* [Given information]
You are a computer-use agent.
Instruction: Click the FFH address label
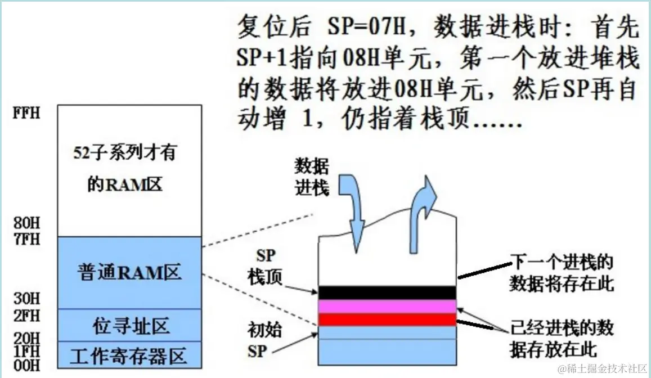[x=27, y=112]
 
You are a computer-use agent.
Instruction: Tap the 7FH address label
[x=27, y=238]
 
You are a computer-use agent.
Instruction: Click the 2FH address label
[x=27, y=316]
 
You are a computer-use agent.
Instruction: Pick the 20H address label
[x=27, y=339]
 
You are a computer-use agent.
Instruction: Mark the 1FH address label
[x=27, y=352]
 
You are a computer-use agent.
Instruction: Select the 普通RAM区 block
[x=129, y=273]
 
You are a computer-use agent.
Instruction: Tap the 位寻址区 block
[x=129, y=325]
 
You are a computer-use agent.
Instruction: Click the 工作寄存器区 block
[x=129, y=356]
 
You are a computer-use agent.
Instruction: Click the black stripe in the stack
[x=387, y=292]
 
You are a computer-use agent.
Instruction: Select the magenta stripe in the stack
[x=387, y=306]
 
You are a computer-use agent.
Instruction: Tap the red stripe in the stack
[x=387, y=320]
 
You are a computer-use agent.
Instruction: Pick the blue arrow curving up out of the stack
[x=422, y=202]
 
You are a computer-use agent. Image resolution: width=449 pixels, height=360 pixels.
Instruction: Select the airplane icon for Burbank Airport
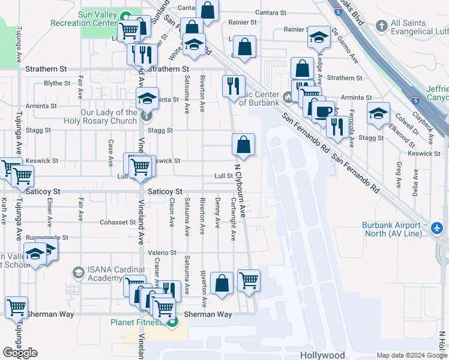click(436, 229)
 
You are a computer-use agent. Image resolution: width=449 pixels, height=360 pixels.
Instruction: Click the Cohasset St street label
click(118, 222)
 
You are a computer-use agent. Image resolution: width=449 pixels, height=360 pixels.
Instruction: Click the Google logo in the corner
click(20, 353)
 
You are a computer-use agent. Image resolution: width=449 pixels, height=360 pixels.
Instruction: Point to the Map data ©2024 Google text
click(411, 355)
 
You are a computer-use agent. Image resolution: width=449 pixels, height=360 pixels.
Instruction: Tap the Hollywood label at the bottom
click(322, 355)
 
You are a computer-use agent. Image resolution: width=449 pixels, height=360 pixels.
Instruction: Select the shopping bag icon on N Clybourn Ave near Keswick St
click(244, 144)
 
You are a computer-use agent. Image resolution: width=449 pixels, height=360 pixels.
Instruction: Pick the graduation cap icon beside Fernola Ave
click(378, 113)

* [What you have to do] Rewrite the whole listing above with every "stripe" renamed to "band" and nothing else altered. Omit the pictures.

* [Task solution]
You are a computer-use agent.
Instruction: Click the FFH address label
[x=27, y=112]
 
You are a computer-use agent.
Instruction: Tap the 7FH address label
[x=27, y=238]
 
You are a computer-use agent.
Instruction: Click the 2FH address label
[x=27, y=316]
 
You are a computer-use agent.
Instruction: Pick the 20H address label
[x=27, y=339]
 
You are a computer-use agent.
Instruction: Mark the 1FH address label
[x=27, y=352]
 
You are a computer-use agent.
Instruction: Select the 普通RAM区 block
[x=129, y=273]
 
You are a computer-use agent.
Instruction: Tap the 位寻址区 block
[x=129, y=325]
 
You are a computer-use agent.
Instruction: Click the 工作寄存器区 block
[x=129, y=356]
 
You are a computer-use agent.
Instruction: Click the black band in the stack
[x=387, y=292]
 
You are a computer-use agent.
Instruction: Select the magenta band in the stack
[x=387, y=306]
 
You are a computer-use agent.
Instruction: Tap the red band in the stack
[x=387, y=320]
 
You are a computer-use agent.
Instruction: Pick the blue arrow curving up out of the stack
[x=422, y=202]
 
You are a computer-use agent. Image resolution: width=449 pixels, height=360 pixels.
Instruction: Select the airplane icon for Burbank Airport
click(436, 229)
 
You are a computer-use agent. Image resolution: width=449 pixels, height=360 pixels.
Instruction: Click the Cohasset St street label
click(118, 222)
 
You are a computer-use agent. Image resolution: width=449 pixels, height=360 pixels.
Instruction: Click the Google logo in the corner
click(20, 353)
 
You are a computer-use agent. Image resolution: width=449 pixels, height=360 pixels.
Instruction: Point to the Map data ©2024 Google text
click(411, 355)
 
You are a computer-use agent. Image resolution: width=449 pixels, height=360 pixels.
Instruction: Tap the Hollywood label at the bottom
click(322, 355)
 
You are a computer-use agent. Image resolution: width=449 pixels, height=360 pixels.
Instruction: Select the shopping bag icon on N Clybourn Ave near Keswick St
click(244, 144)
 
You are a computer-use agent. Image resolution: width=449 pixels, height=360 pixels.
Instruction: Pick the graduation cap icon beside Fernola Ave
click(378, 113)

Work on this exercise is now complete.